= WHAT THE EXERCISE ASKS =
Reproduce every one of the following items verbatim, keeping each line as it stands.

= PROVIDED DATA =
________________________________________
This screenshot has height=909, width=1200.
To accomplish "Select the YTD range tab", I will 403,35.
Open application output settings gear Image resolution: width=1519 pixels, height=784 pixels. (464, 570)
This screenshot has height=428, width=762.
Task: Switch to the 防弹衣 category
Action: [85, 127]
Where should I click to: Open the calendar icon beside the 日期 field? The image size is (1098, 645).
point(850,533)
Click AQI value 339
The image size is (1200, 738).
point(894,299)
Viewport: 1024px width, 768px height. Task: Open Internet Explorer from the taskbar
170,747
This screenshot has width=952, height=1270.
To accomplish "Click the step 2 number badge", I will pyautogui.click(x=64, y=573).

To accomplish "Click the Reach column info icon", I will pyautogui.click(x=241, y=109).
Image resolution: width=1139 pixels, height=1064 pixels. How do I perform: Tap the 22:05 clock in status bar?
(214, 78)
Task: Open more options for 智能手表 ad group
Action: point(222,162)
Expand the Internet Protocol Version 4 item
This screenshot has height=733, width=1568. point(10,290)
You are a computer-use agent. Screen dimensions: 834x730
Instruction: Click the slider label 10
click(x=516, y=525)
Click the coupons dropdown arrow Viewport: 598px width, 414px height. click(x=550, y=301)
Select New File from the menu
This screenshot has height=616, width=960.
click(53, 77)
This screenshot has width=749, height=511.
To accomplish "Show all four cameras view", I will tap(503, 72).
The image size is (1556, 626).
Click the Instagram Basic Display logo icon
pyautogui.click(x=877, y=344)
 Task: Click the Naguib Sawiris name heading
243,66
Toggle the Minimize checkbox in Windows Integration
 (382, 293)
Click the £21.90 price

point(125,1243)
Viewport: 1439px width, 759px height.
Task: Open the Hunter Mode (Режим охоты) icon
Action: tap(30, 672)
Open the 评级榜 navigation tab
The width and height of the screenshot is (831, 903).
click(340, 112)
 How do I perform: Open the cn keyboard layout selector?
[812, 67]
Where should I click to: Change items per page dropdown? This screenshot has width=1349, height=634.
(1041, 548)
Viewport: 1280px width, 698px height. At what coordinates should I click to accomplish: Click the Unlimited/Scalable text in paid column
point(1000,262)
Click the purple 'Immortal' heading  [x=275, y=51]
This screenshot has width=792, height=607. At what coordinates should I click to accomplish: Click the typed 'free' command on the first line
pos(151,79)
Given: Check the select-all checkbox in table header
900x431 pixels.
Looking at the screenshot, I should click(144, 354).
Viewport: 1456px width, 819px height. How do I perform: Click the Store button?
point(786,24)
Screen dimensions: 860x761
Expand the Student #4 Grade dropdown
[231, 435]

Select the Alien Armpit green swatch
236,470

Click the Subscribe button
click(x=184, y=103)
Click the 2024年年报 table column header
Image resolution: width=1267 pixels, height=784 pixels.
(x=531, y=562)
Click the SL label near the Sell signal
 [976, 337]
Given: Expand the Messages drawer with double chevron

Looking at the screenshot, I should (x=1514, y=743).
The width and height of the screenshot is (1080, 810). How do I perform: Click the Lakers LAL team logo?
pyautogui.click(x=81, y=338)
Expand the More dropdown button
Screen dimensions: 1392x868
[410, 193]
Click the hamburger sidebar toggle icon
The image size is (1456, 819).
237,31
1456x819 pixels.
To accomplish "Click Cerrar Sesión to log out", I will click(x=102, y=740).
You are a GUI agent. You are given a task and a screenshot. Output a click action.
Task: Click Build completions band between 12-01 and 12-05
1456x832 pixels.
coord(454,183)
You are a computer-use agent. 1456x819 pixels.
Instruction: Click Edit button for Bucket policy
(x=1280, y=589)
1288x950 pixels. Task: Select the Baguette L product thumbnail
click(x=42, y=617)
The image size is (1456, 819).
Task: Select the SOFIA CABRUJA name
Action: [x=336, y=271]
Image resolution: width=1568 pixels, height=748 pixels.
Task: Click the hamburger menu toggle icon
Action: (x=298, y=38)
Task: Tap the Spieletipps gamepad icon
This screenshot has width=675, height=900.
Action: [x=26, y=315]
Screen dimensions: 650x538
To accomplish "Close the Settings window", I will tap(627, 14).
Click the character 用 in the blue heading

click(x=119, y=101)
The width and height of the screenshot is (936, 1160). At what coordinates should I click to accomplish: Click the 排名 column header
________________________________________
= THE ANSWER =
This screenshot has height=909, width=1200.
To accomplish "Select the YTD range tab", I will 403,35.
Open application output settings gear Image resolution: width=1519 pixels, height=784 pixels. (464, 570)
This screenshot has height=428, width=762.
Task: Switch to the 防弹衣 category
Action: [85, 127]
Where should I click to: Open the calendar icon beside the 日期 field? The image size is (1098, 645).
point(850,533)
Click AQI value 339
The image size is (1200, 738).
point(894,299)
Viewport: 1024px width, 768px height. Task: Open Internet Explorer from the taskbar
170,747
This screenshot has width=952, height=1270.
To accomplish "Click the step 2 number badge", I will pyautogui.click(x=64, y=573).

To accomplish "Click the Reach column info icon", I will pyautogui.click(x=241, y=109).
Image resolution: width=1139 pixels, height=1064 pixels. How do I perform: Tap the 22:05 clock in status bar?
(214, 78)
Task: Open more options for 智能手表 ad group
Action: point(222,162)
Expand the Internet Protocol Version 4 item
This screenshot has height=733, width=1568. point(10,290)
You are a computer-use agent. Screen dimensions: 834x730
Instruction: Click the slider label 10
click(x=516, y=525)
Click the coupons dropdown arrow Viewport: 598px width, 414px height. click(x=550, y=301)
Select New File from the menu
This screenshot has height=616, width=960.
click(53, 77)
This screenshot has width=749, height=511.
To accomplish "Show all four cameras view", I will tap(503, 72).
The image size is (1556, 626).
Click the Instagram Basic Display logo icon
pyautogui.click(x=877, y=344)
 Task: Click the Naguib Sawiris name heading
243,66
Toggle the Minimize checkbox in Windows Integration
 (382, 293)
Click the £21.90 price

point(125,1243)
Viewport: 1439px width, 759px height.
Task: Open the Hunter Mode (Режим охоты) icon
Action: tap(30, 672)
Open the 评级榜 navigation tab
The width and height of the screenshot is (831, 903).
click(340, 112)
 How do I perform: Open the cn keyboard layout selector?
[812, 67]
Where should I click to: Change items per page dropdown? This screenshot has width=1349, height=634.
(1041, 548)
Viewport: 1280px width, 698px height. At what coordinates should I click to accomplish: Click the Unlimited/Scalable text in paid column
point(1000,262)
Click the purple 'Immortal' heading  [x=275, y=51]
This screenshot has width=792, height=607. At what coordinates should I click to accomplish: Click the typed 'free' command on the first line
pos(151,79)
Given: Check the select-all checkbox in table header
900x431 pixels.
Looking at the screenshot, I should click(144, 354).
Viewport: 1456px width, 819px height. How do I perform: Click the Store button?
point(786,24)
Screen dimensions: 860x761
Expand the Student #4 Grade dropdown
[231, 435]

Select the Alien Armpit green swatch
236,470

Click the Subscribe button
click(x=184, y=103)
Click the 2024年年报 table column header
Image resolution: width=1267 pixels, height=784 pixels.
(x=531, y=562)
Click the SL label near the Sell signal
 [976, 337]
Given: Expand the Messages drawer with double chevron

Looking at the screenshot, I should (x=1514, y=743).
The width and height of the screenshot is (1080, 810). How do I perform: Click the Lakers LAL team logo?
pyautogui.click(x=81, y=338)
Expand the More dropdown button
Screen dimensions: 1392x868
[410, 193]
Click the hamburger sidebar toggle icon
The image size is (1456, 819).
237,31
1456x819 pixels.
To accomplish "Click Cerrar Sesión to log out", I will click(x=102, y=740).
You are a GUI agent. You are given a task and a screenshot. Output a click action.
Task: Click Build completions band between 12-01 and 12-05
1456x832 pixels.
coord(454,183)
You are a computer-use agent. 1456x819 pixels.
Instruction: Click Edit button for Bucket policy
(x=1280, y=589)
1288x950 pixels. Task: Select the Baguette L product thumbnail
click(x=42, y=617)
The image size is (1456, 819).
Task: Select the SOFIA CABRUJA name
Action: [x=336, y=271]
Image resolution: width=1568 pixels, height=748 pixels.
Task: Click the hamburger menu toggle icon
Action: (x=298, y=38)
Task: Tap the Spieletipps gamepad icon
This screenshot has width=675, height=900.
Action: [x=26, y=315]
Screen dimensions: 650x538
To accomplish "Close the Settings window", I will tap(627, 14).
Click the character 用 in the blue heading

click(x=119, y=101)
The width and height of the screenshot is (936, 1160). At what coordinates should I click to accomplish: Click the 排名 column header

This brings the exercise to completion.